Karen Remmler
- Professor Emeritus of German Studies
Karen Remmler’s interdisciplinary research and teaching in English and German focuses on the politics and cultures of transnational memory in the aftermath of atrocity and war in European contexts; all aspects of German literature, languages, and culture within transnational contexts, as well as 19th century critical social thought through the lens of contemporary social critics.
In particular, she explores the normative forms of memorializing the past in the national public spheres of unified Germany in contrast with individual struggles to work through family survivor and perpetrator histories. Moving beyond Germany and the example of the Holocaust, she also explores the interrelationship between national processes of transitional justice and the work of memory represented in films made by the descendants of genocide survivors and perpetrators in non-western contexts, such as Rwanda or Cambodia. She is currently working on a project that connects research on transitional justice across the disciplines with the study of emotion in memoires and documentaries produced by descendants of victims and perpetrators.
"In my research," says Remmler, "I write about the desire in many cultures experiencing atrocity to properly honor the dead in circumstances that deny the living access to the remains of the dead or in which all physical traces of the dead have been destroyed. How do the dead get mourned at the sites of their deaths? How does the need for mourning one's own get played out against the backdrop of conflicting individual and national agendas? How do these processes get expressed symbolically, metaphorically, and unconsciously in public spheres? How do national narratives of the past clash with local forms of recalling collective trauma?"

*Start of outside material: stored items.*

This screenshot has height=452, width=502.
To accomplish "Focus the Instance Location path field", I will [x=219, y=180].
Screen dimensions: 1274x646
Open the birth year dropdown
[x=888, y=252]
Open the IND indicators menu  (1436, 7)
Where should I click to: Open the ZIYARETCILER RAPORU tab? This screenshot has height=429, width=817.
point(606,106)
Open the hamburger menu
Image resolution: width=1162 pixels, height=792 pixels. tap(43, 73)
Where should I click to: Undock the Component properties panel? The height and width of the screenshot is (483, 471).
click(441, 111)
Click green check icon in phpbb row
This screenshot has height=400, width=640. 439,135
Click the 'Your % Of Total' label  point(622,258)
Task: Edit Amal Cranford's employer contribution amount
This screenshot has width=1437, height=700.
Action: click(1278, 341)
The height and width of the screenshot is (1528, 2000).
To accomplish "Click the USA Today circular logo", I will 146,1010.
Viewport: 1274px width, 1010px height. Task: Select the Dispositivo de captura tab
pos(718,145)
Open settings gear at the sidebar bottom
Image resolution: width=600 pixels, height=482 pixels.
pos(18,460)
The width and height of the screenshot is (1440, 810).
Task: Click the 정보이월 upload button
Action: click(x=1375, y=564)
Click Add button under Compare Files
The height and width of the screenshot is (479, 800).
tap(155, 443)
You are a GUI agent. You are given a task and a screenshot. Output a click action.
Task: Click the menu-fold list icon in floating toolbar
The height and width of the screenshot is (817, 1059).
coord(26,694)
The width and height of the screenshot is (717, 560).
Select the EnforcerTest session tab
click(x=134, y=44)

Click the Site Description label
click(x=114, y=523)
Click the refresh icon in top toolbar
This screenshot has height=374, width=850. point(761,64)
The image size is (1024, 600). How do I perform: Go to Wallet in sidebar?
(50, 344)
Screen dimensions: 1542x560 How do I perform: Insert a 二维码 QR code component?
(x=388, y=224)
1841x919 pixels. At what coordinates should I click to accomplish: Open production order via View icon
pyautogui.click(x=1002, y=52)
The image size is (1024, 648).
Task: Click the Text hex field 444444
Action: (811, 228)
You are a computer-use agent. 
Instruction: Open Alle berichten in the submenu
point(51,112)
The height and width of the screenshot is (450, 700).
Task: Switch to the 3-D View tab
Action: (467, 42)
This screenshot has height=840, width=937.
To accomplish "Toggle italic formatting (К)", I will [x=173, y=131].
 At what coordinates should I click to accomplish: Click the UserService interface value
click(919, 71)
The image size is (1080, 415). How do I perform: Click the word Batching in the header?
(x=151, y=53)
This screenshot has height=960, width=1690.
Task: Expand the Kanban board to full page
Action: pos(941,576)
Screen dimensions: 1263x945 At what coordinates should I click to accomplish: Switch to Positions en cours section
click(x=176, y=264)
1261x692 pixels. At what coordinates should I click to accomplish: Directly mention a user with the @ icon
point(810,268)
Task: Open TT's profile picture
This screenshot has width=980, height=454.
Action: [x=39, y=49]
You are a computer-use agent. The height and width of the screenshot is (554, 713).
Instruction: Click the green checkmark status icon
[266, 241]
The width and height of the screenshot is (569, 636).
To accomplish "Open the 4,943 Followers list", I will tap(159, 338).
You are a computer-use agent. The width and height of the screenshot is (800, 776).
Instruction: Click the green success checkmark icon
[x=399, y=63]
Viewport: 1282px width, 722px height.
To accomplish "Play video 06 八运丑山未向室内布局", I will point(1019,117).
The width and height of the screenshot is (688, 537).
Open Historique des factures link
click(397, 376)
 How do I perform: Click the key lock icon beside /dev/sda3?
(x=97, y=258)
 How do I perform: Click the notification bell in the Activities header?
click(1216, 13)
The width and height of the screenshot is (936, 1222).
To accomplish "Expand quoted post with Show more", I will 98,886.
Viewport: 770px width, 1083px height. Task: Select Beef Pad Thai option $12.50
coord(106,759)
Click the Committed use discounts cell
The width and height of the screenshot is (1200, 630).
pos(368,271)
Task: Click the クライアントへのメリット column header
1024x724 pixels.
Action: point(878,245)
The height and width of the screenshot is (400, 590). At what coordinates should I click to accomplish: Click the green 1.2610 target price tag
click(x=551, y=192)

Remmler is the author of Waking the Dead: Correspondences between Walter Benjamin's Concept of Remembrance and Ingeborg Bachmann's "Way's of Dying" (Ariadne Press, 1996) and the coeditor, with Sander Gilman, of Reemerging Jewish Culture in Germany: Life and Literature since 1989 (NYU Press, 1994). In 2002, she also coedited, with Leslie Morris, the anthology,Contemporary Jewish Writing in Germany (University of Nebraska Press, 2002). Her recent articles focus on memorial spaces and Jewish identities in post-Wall Berlin and the metaphor of burial in the poetry of Inge Mueller and Ingeborg Bachman. In addition, Remmler recently completed essays on the late German writer, W.G. Sebald, the Austrian filmmaker, Ruth Beckermann, and the Jewish German writer, Esther Dischereit.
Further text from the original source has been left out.